---- RECORDS SUPPLIED
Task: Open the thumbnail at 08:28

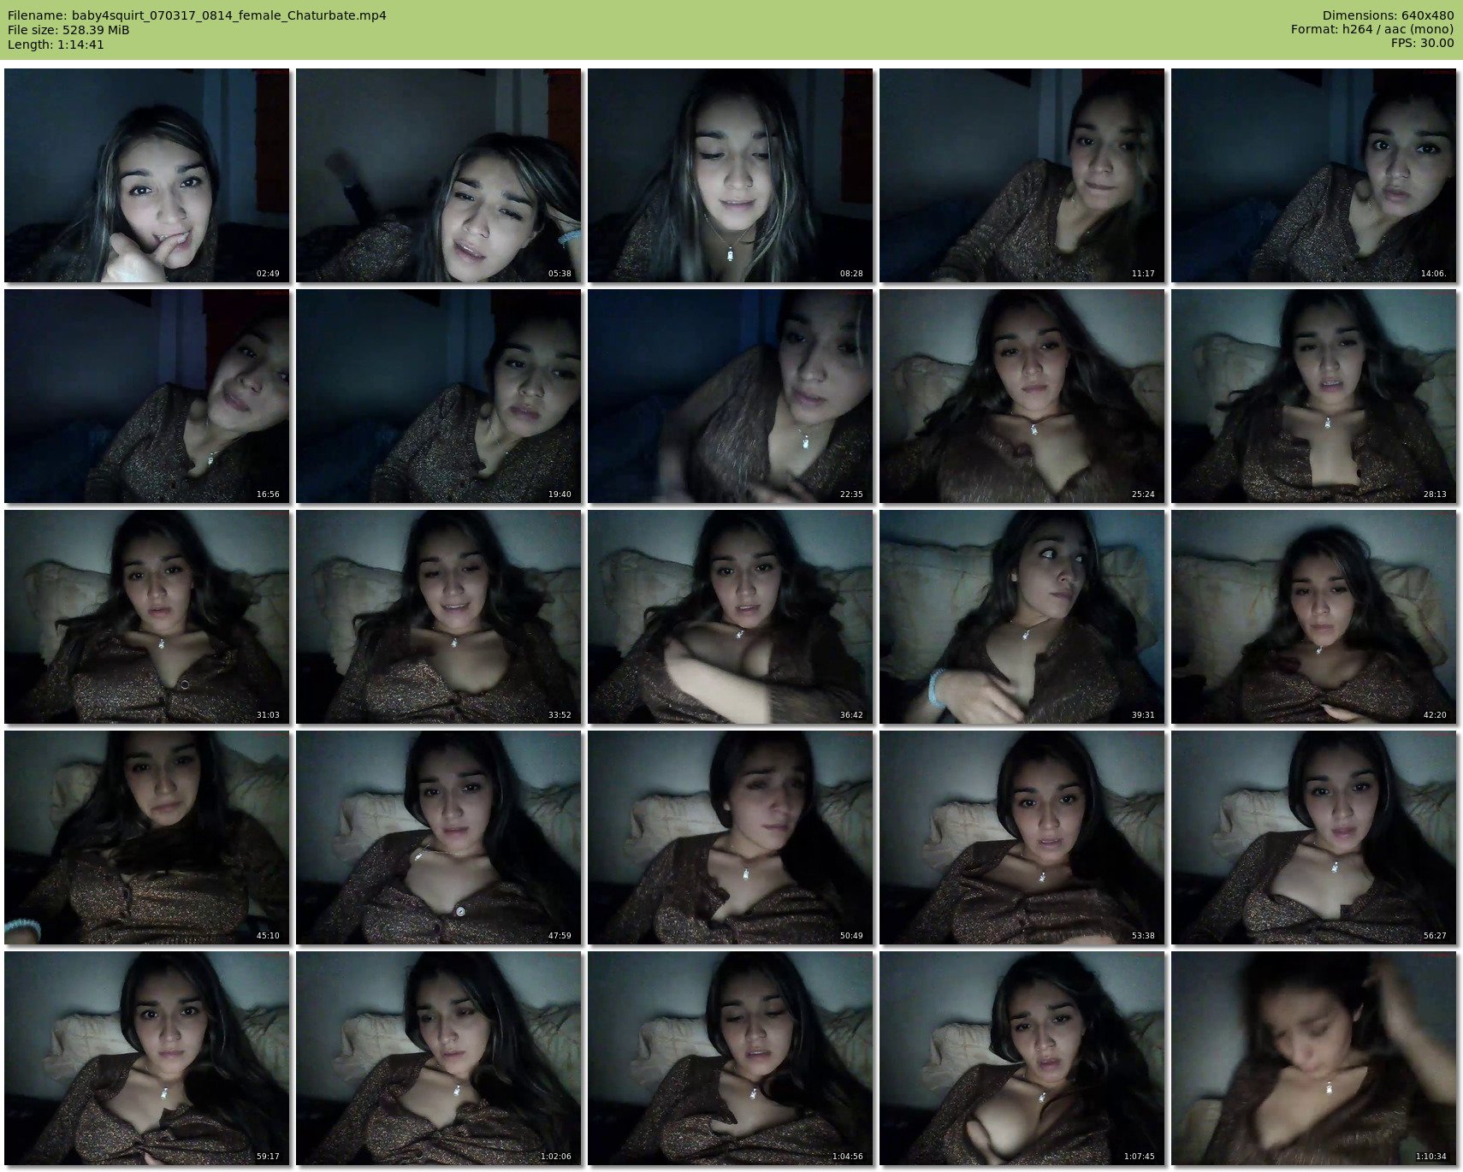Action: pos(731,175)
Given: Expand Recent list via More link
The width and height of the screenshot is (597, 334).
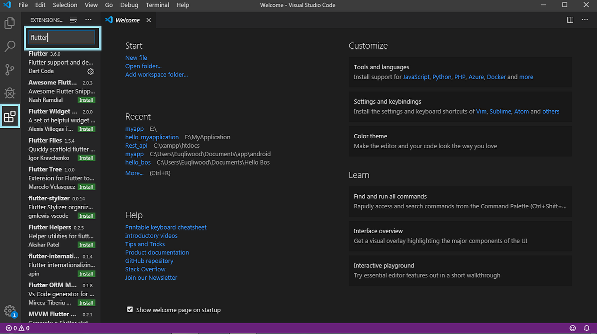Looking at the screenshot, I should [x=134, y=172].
--------
In transcribing the material above, reproduce each line exactly and include none of the pictures.

# [ANSWER SPACE]
Task: Open the thumbnail at 08:28

Action: pos(731,175)
Given: Expand Recent list via More link
The width and height of the screenshot is (597, 334).
Looking at the screenshot, I should [x=134, y=172].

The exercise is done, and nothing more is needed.